Dataset entries:
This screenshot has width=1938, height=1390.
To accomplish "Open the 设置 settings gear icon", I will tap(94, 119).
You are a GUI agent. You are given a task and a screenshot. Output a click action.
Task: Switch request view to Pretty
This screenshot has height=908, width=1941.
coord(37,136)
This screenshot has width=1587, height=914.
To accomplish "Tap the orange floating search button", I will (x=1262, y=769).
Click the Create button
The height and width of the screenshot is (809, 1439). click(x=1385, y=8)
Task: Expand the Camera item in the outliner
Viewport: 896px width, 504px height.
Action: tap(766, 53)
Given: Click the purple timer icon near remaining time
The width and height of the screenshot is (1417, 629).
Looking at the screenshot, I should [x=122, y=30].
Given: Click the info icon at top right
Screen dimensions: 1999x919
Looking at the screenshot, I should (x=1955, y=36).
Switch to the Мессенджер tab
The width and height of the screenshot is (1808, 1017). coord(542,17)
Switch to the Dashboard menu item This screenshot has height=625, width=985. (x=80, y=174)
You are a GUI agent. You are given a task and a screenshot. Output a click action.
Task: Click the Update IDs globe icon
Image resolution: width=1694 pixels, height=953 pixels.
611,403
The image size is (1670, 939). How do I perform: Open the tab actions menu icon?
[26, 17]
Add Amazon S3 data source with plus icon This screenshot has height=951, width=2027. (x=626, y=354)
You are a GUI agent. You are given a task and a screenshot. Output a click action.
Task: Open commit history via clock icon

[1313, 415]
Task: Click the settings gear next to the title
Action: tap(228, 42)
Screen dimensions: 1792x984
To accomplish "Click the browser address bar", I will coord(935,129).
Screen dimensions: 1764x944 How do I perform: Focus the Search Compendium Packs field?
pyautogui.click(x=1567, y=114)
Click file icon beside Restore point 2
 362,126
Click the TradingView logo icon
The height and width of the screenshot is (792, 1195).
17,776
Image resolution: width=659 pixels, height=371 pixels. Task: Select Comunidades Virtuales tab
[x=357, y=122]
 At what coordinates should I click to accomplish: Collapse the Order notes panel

Problem description: Beginning with the opening line above, retype the records exactly through the line with "Click the TradingView logo icon", both ends included.

Solution for this problem:
This screenshot has width=1938, height=1390.
To accomplish "Open the 设置 settings gear icon", I will tap(94, 119).
You are a GUI agent. You are given a task and a screenshot. Output a click action.
Task: Switch request view to Pretty
This screenshot has height=908, width=1941.
coord(37,136)
This screenshot has width=1587, height=914.
To accomplish "Tap the orange floating search button", I will (x=1262, y=769).
Click the Create button
The height and width of the screenshot is (809, 1439). click(x=1385, y=8)
Task: Expand the Camera item in the outliner
Viewport: 896px width, 504px height.
Action: tap(766, 53)
Given: Click the purple timer icon near remaining time
The width and height of the screenshot is (1417, 629).
Looking at the screenshot, I should [x=122, y=30].
Given: Click the info icon at top right
Screen dimensions: 1999x919
Looking at the screenshot, I should (x=1955, y=36).
Switch to the Мессенджер tab
The width and height of the screenshot is (1808, 1017). coord(542,17)
Switch to the Dashboard menu item This screenshot has height=625, width=985. (x=80, y=174)
You are a GUI agent. You are given a task and a screenshot. Output a click action.
Task: Click the Update IDs globe icon
Image resolution: width=1694 pixels, height=953 pixels.
611,403
The image size is (1670, 939). How do I perform: Open the tab actions menu icon?
[26, 17]
Add Amazon S3 data source with plus icon This screenshot has height=951, width=2027. (x=626, y=354)
You are a GUI agent. You are given a task and a screenshot. Output a click action.
Task: Open commit history via clock icon

[1313, 415]
Task: Click the settings gear next to the title
Action: tap(228, 42)
Screen dimensions: 1792x984
To accomplish "Click the browser address bar", I will coord(935,129).
Screen dimensions: 1764x944 How do I perform: Focus the Search Compendium Packs field?
pyautogui.click(x=1567, y=114)
Click file icon beside Restore point 2
 362,126
Click the TradingView logo icon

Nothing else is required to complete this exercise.